In the interval, re-created in one of the book’s many flashbacks, he’d lived with her and tried serious sculpture, an experiment that proved unsatisfactory on both counts. In the meantime, the outwardly conventional Lydia had consoled herself with her psychiatrist, far more imaginatively than anyone could have suspected. That affair lasted for 40 years, 39 more than strictly necessary for revenge. Although she might have turned out to be the most complex character of all, Lydia is left with the smallest role in the novel.

We hear considerably more about Eric’s daughters, Roo and Dana, but there are only ominous references to his son, Denis, who cooks, bakes and continually mows the Palm Beach lawn. We’re allowed, if not actually encouraged, to assume that Denis has a grave handicap preventing him from speaking, although that turns out not to be precisely the case.
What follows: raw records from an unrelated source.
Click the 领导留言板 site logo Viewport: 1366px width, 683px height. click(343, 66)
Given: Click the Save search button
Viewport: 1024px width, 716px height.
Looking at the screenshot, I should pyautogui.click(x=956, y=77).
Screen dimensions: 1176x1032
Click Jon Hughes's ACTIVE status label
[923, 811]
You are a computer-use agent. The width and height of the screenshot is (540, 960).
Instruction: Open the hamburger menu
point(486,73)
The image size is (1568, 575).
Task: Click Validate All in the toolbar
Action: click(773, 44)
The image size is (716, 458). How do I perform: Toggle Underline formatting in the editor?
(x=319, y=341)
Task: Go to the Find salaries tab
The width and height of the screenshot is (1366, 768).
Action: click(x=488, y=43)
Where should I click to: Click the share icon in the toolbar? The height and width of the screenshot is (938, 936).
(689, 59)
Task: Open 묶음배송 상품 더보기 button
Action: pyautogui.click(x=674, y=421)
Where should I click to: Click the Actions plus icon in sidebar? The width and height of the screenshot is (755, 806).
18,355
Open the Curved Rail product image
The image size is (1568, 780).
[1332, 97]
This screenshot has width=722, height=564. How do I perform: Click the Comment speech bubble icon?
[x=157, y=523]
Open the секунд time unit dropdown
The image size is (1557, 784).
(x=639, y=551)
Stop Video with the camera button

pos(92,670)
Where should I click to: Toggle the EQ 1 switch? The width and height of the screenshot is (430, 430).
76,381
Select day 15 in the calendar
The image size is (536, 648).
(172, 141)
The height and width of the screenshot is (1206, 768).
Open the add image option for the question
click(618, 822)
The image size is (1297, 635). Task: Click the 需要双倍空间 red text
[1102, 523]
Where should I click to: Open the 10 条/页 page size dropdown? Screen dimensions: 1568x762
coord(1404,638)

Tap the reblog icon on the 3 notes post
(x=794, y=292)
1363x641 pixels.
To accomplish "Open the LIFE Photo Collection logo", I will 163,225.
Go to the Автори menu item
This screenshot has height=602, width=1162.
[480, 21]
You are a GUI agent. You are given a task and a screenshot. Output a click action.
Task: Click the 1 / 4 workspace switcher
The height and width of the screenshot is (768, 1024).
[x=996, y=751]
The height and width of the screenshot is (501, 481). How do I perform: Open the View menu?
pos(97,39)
Dana, the elder sister, is the mother of a dangerously precocious teen-aged daughter, Jessie. The interaction between Roo’s sensible son Trevor and Dana’s wild Jessie when the cousins meet at the birthday event provides the novel with a modicum of comic relief.

Now 54, Dana is finally beginning to enjoy some success as a photographer, although too little and too late to lighten her glum personality; a character soured by a bad early marriage followed by a long and alcoholic relationship with a dull academic. A brief passionate fling with an asthmatic art director temporarily cheers her, but that, like all other pleasant events in the novel, proves ephemeral.

Roo was born just in time to become a Haight Street hippie, to fall in love with a weird flutist and to have a drug-induced breakdown. Now sadder if not wiser, she’s involved with “channeling,” which seems to help. Until she appears for Eric’s party, Roo hadn’t seen her father since 1967.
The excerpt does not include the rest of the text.